Created JWT token as per example Auth0 JavaScript SDK Quickstarts: Login
I created role and assigned role to user using Dashboard console.

I was expecting to get Roles in JWT token. Something like
“https://domain/roles”: [
“role1”
],

However i am not able to get roles in JWT token. How can i access roles information from token. As per topic “Getting user roles in rules - #8 by markd” looks like it is not possible.

dan.woda · September 9, 2020, 9:44pm

Check out this example rule:

rathorsdharmendra · September 10, 2020, 7:59am

I created Rule “roleToUserRule” as suggested in document.
copied following script in rule

function (user, context, callback) {
  const namespace = 'http://........us.auth0.com';
  const assignedRoles = (context.authorization || {}).roles;
  const metadata = (context.authorization || {}).user_metadata;
  

  let idTokenClaims = context.idToken || {};
  let accessTokenClaims = context.accessToken || {};
  

  idTokenClaims[`${namespace}/roles`] = assignedRoles;
  idTokenClaims[`${namespace}/metadata`] =   metadata;

  accessTokenClaims[`${namespace}/roles`] = assignedRoles;

  context.idToken = idTokenClaims;
  context.accessToken = accessTokenClaims;

  callback(null, user, context);
}


I am using sample code javascript single page app "https://auth0.com/docs/quickstart/spa/vanillajs". 

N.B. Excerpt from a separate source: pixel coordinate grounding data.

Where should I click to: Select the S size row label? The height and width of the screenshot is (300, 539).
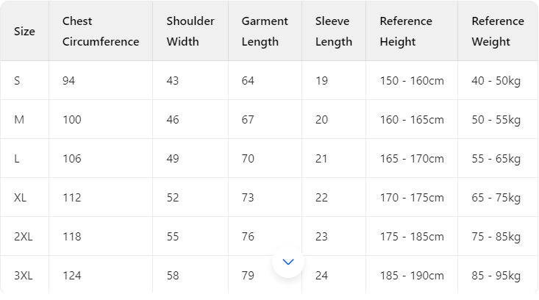17,81
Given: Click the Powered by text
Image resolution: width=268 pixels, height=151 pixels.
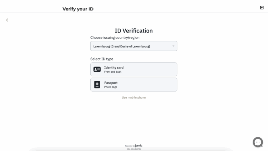Looking at the screenshot, I should click(x=130, y=146).
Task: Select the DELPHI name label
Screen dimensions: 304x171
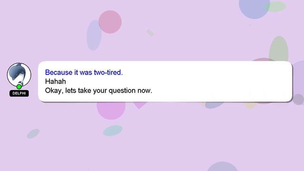Action: (19, 93)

const configureClient = async () => {
  const response = await fetchAuthConfig();
  const config = await response.json();

  auth0 = await createAuth0Client({
    domain: config.domain,
    client_id: config.clientId
    ,audience: config.audience
  });
};

auth_config.json looks like 
{
  "domain": ".....auth0.com",
  "clientId": "........",
  "audience": "https://api.mysite.com"
}

Still the token that get’s generated does not have roles.

access_token: “…”
expires_in: 86400
id_token: “…”
scope: “openid profile email”
token_type: “Bearer”

Do we have to do anything different to get roles in token. Do I need to set scope while creating auth0 using createAuth0Client method.

dan.woda · September 10, 2020, 8:14pm

You need to change your namespace to something that does not include an auth0 domain. It doesn’t really matter what it is for testing purposes. It can be https://www.example.com.

rathorsdharmendra · September 15, 2020, 6:30am

I am able to read roles

dan.woda · September 15, 2020, 8:28pm

Thanks for the update!

system · September 30, 2020, 8:28pm

This topic was automatically closed 15 days after the last reply. New replies are no longer allowed.